| What you have to do |
Echo the items exactly, beginning with the line containing "Where should I click to: Jump" and continuing through the end of the items.

| Material shown |
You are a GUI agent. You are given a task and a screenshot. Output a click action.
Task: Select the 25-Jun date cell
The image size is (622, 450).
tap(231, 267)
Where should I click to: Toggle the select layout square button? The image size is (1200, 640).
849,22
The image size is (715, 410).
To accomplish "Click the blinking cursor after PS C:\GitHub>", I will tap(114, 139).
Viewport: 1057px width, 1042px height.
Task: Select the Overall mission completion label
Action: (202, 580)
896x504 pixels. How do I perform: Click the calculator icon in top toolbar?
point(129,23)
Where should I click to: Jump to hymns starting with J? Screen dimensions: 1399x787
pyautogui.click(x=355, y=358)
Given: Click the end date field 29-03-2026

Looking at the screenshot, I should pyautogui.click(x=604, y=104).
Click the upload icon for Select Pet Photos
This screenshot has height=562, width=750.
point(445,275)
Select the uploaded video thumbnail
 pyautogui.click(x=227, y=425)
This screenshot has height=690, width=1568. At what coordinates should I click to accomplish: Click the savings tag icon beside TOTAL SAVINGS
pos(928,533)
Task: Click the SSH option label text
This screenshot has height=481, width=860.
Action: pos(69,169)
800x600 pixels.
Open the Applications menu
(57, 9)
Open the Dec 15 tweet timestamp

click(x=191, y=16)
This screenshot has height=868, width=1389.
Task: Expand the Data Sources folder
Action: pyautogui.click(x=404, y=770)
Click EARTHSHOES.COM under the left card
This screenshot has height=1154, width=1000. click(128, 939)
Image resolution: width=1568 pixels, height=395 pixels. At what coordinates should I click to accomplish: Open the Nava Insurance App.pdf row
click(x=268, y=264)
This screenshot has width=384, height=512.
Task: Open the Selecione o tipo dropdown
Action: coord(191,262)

| Solution |
Where should I click to: Jump to hymns starting with J? Screen dimensions: 1399x787
pyautogui.click(x=355, y=358)
Given: Click the end date field 29-03-2026

Looking at the screenshot, I should pyautogui.click(x=604, y=104).
Click the upload icon for Select Pet Photos
This screenshot has height=562, width=750.
point(445,275)
Select the uploaded video thumbnail
 pyautogui.click(x=227, y=425)
This screenshot has height=690, width=1568. At what coordinates should I click to accomplish: Click the savings tag icon beside TOTAL SAVINGS
pos(928,533)
Task: Click the SSH option label text
This screenshot has height=481, width=860.
Action: pos(69,169)
800x600 pixels.
Open the Applications menu
(57, 9)
Open the Dec 15 tweet timestamp

click(x=191, y=16)
This screenshot has height=868, width=1389.
Task: Expand the Data Sources folder
Action: pyautogui.click(x=404, y=770)
Click EARTHSHOES.COM under the left card
This screenshot has height=1154, width=1000. click(128, 939)
Image resolution: width=1568 pixels, height=395 pixels. At what coordinates should I click to accomplish: Open the Nava Insurance App.pdf row
click(x=268, y=264)
This screenshot has width=384, height=512.
Task: Open the Selecione o tipo dropdown
Action: coord(191,262)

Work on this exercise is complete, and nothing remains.